Les genres littéraires qui y apparaissent sont nombreux
et diversifiés : récits, discours, proverbes, textes
de lois, prières
rédigés en prose ou
sous forme poétique. Les traducteurs doivent être
attentifs à tous ces éléments qui les obligent
à sans cesse adapter leurs méthodes et remettre
en cause leurs résultats.
Diverse, la Bible est aussi une. Des communautés de croyants
ont rassemblé les livres qui constituent les textes de
référence pour leur foi. Ceux-ci mettent en scène
les grandes questions de l'humanité aux prises avec la
vie en commun sur terre et aux prises avec Dieu. Pour parler de
Dieu et des humains, ils utilisent souvent un langage imagé,
des symboles, des métaphores. Or rien n'est plus délicat
à traduire : chaque culture et chaque langue a sa manière
propre de créer et d'utiliser des images pour parler des
relations avec les autres, avec le monde, et avec le tout Autre
- qu'elles l'appellent Dieu ou lui donnent un autre nom.

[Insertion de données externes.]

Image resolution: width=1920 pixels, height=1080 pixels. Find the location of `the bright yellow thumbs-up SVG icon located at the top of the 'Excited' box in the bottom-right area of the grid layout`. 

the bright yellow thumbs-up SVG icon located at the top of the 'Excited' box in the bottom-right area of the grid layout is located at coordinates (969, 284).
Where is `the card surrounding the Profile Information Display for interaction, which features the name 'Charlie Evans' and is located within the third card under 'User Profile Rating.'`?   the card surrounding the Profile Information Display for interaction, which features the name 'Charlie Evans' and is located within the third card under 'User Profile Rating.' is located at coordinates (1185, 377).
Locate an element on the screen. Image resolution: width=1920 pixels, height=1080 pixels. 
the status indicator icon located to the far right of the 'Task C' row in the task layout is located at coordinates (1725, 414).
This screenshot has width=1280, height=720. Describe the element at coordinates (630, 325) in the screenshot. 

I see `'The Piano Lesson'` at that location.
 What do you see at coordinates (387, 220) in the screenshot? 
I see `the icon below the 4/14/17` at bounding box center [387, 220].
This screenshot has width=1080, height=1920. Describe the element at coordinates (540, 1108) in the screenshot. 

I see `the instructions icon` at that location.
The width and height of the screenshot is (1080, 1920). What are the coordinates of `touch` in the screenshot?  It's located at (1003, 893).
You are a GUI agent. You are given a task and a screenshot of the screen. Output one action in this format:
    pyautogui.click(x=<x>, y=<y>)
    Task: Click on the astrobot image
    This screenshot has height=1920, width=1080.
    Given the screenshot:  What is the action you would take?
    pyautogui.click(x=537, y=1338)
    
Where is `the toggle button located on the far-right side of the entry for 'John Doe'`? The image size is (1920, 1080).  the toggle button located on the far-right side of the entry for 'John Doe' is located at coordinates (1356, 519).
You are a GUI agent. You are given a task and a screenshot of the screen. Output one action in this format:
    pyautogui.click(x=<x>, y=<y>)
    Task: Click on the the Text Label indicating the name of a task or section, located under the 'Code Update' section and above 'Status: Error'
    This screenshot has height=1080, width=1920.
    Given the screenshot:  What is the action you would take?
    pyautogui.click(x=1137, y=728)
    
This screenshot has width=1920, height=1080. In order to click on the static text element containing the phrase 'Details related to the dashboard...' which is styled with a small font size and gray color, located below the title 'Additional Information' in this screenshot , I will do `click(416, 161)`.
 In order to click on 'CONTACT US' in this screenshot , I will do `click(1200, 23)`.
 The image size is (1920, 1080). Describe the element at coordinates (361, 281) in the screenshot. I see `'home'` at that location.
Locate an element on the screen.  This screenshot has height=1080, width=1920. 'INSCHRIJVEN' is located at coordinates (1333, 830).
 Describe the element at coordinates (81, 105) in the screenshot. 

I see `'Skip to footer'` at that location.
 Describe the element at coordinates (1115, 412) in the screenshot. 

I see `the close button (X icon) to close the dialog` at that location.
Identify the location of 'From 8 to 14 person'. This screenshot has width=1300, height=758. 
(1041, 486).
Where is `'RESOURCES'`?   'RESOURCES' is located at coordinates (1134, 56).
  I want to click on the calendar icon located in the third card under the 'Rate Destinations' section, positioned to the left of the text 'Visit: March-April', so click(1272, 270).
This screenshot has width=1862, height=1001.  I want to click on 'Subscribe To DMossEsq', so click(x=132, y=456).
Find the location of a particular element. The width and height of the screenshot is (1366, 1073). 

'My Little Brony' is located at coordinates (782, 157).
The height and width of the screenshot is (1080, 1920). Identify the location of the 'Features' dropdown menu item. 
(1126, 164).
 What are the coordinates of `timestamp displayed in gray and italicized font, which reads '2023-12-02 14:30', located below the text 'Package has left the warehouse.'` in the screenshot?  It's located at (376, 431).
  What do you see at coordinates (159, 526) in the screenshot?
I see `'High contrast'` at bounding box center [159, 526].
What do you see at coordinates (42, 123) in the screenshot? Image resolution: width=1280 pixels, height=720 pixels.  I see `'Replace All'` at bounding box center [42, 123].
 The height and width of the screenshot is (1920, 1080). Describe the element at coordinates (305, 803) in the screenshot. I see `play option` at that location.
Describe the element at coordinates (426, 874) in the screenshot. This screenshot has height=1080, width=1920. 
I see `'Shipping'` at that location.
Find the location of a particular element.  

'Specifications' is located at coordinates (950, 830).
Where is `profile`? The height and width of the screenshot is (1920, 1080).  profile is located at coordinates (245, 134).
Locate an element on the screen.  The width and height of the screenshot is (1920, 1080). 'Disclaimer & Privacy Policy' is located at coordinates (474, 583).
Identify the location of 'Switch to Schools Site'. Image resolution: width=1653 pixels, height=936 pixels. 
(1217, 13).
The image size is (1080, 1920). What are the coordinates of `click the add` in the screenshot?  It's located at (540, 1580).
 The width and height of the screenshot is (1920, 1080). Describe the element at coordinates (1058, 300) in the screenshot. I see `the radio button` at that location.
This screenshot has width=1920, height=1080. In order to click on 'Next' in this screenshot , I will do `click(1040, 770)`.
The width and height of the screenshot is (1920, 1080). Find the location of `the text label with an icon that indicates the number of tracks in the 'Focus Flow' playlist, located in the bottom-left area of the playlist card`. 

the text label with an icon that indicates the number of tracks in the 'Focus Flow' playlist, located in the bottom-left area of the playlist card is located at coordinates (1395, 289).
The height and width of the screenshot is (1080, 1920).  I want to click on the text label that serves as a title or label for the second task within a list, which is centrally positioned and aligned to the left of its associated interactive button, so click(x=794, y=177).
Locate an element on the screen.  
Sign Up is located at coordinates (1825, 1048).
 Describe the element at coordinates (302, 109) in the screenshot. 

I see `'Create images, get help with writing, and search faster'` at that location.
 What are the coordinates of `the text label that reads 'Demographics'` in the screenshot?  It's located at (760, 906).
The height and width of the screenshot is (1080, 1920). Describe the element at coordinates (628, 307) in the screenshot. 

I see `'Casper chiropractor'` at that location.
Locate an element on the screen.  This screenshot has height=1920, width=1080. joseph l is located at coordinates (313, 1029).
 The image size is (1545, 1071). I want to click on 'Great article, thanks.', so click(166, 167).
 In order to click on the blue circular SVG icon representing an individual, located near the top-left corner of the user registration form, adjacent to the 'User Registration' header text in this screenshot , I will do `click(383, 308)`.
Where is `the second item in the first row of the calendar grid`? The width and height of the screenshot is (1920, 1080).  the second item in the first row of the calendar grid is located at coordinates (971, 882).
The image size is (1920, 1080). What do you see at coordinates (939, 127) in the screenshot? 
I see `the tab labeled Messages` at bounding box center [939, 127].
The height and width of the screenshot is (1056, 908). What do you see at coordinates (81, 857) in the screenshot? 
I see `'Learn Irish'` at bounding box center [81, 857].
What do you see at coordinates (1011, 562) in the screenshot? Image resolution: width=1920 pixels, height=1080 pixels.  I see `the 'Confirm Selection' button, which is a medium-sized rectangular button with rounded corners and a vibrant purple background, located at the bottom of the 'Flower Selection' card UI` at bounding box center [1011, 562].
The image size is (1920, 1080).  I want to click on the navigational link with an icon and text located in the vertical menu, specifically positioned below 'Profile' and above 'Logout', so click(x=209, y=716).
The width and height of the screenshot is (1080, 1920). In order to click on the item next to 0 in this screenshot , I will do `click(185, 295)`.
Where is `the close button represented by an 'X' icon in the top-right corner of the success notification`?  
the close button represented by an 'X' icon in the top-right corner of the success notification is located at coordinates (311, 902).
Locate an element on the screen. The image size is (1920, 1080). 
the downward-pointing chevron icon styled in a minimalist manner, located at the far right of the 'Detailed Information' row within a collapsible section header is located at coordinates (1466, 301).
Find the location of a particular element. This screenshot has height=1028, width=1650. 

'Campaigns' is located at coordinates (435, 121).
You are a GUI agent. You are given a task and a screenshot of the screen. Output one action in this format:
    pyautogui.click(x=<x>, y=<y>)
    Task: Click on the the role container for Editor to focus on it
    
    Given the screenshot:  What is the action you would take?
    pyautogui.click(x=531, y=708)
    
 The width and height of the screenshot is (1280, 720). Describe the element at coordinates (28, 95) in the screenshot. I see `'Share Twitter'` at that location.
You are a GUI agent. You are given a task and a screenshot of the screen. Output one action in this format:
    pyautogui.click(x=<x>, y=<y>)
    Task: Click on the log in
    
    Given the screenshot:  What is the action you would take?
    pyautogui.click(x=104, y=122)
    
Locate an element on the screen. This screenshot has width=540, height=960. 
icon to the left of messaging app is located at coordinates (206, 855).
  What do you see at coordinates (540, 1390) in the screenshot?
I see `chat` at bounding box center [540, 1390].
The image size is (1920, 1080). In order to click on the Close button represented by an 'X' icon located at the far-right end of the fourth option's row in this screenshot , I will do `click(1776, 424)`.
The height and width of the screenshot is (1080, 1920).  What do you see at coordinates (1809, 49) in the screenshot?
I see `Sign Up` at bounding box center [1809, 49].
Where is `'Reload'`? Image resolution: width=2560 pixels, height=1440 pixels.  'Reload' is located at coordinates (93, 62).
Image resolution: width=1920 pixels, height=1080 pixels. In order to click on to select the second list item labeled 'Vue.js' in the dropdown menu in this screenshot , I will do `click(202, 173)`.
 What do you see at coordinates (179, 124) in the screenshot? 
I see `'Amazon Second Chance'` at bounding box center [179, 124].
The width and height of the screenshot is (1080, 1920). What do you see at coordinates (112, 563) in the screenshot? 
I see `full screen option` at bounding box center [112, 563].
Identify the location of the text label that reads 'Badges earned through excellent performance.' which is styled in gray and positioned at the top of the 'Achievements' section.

Liés par la même quête, les textes bibliques
présentent entre eux des jeux de relations évidents
ou plus subtils : citations de l'Ancien Testament par le Nouveau
Testament, d'un livre par un autre, mais aussi symbolique commune,
reprises de thèmes, de personnages ou de récits,
allusions et clins d'il. Les traducteurs, nécessairement
respectueux de la particularité de chaque texte, doivent
veiller à harmoniser les formulations quand c'est nécessaire.
Par ailleurs la Bible a été et reste le livre
le plus traduit dans le monde. De longues traditions de lectures
et d'usages des textes peuvent marquer les traductions, des positions
dogmatiques et ecclésiales peuvent les influencer. D'où
la nécessité de ne pas se cantonner dans un travail
solitaire même accompagné de ses propres remises
en cause. Actuellement les traductions s'élaborent en équipe
et sont soumises à des relectures critiques. Les équipes
de traductions ont de plus en plus conscientes qu'elles ont en
main des textes qui n'appartiennent pas exclusivement à
leurs églises, mais sont un patrimoine de l'humanité.
La traduction de la Bible est un travail humble, soumis à
la critique, toujours inachevé.
Dans son incarnation humaine, elle est la condition pour que la
Bible vive et accède à l'universalité.